Ну и ладно. Всё равно во всём городе никто Звезду Тишины и в глаза не видел, даже старый хронист Ханагерн. Бейнел, конечно, как напьётся в Рдяницу, любит рассказывать, как нашёл Звезду в молодости, — но всем известно, каким болтуном он делается от хмеля. Вот у него глаза-то на лоб полезут, когда Скай придёт и…
Вот только Бейнел ушёл на войну на одном корабле с отцом.
Скай сжал камень в кулаке. Ему сразу расхотелось хвалиться своей находкой. До того ли теперь, когда ушли корабли? Может, потом когда-нибудь…
Он натянул сапоги, сунул камень поглубже в карман и начал карабкаться наверх.
* * *
Толпа с причала уже разошлась, и на улицах возобновлялась обычная суета. У воды стояли только старые рыбаки и хмурились на неспокойное море. Ветер крепчал и трепал их бороды и залатанные рубахи. Рыбачить сегодня — в день проводов — никто не вышел. Дурная примета.
Скаю нравились городские старики. Хотя говорят они мало, а смеются и того меньше, но о море всё знают. И никогда от себя не гонят, если кто придёт помочь, даже неумеючи.

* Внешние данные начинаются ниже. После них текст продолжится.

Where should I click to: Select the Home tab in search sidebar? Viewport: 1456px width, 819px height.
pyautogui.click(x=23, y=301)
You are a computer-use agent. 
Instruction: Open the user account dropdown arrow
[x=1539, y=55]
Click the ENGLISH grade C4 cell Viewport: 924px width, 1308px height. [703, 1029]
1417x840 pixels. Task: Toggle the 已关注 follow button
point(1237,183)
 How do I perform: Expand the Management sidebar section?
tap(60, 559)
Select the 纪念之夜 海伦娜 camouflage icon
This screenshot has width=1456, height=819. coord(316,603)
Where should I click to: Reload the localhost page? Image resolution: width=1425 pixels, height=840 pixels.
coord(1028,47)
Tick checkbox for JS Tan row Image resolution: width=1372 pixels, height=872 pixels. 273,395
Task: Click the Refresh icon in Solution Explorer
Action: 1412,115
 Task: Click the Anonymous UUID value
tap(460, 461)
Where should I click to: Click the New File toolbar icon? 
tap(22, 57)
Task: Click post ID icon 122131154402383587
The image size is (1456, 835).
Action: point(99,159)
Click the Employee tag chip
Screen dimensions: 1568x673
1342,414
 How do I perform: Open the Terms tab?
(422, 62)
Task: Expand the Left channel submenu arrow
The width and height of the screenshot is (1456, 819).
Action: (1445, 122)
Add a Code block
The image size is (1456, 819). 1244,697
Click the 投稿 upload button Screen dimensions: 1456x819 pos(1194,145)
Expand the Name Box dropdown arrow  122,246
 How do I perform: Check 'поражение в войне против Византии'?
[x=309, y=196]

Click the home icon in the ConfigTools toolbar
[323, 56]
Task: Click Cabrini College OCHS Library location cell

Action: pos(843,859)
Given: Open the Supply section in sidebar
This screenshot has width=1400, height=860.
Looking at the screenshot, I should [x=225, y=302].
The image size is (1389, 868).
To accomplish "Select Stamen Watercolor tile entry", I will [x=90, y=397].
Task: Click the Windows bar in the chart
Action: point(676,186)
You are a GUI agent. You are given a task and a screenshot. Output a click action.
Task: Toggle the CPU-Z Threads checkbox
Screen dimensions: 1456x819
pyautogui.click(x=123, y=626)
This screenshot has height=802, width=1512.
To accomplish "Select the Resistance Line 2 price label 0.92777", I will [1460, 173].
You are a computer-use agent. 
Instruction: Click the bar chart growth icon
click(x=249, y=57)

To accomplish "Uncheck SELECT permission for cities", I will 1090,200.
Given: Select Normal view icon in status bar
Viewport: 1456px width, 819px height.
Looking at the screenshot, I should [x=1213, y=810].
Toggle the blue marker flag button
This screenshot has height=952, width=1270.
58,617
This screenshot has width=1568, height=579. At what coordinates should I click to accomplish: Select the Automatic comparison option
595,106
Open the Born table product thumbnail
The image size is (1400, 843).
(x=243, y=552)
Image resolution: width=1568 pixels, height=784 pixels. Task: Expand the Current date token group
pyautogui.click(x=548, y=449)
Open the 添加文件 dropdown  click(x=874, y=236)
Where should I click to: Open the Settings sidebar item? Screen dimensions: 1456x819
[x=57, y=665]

Сегодня море ворчало и выглядело так зловеще, что Скай, передёрнув плечами, поскорее повернулся к нему спиной. Он бы охотнее с жизнью расстался, чем признался в этом вслух (кому угодно, даже Тальме, хоть они и лучшие друзья), но море вызывало у него тошнотворный, леденящий ужас. Каждый раз, как ему приходилось плавать или садиться в лодку, сердце чуть не разрывалось от страха. И стыда.
Озираясь, никем не замеченный, Скай прокрался к старому лодочному сараю.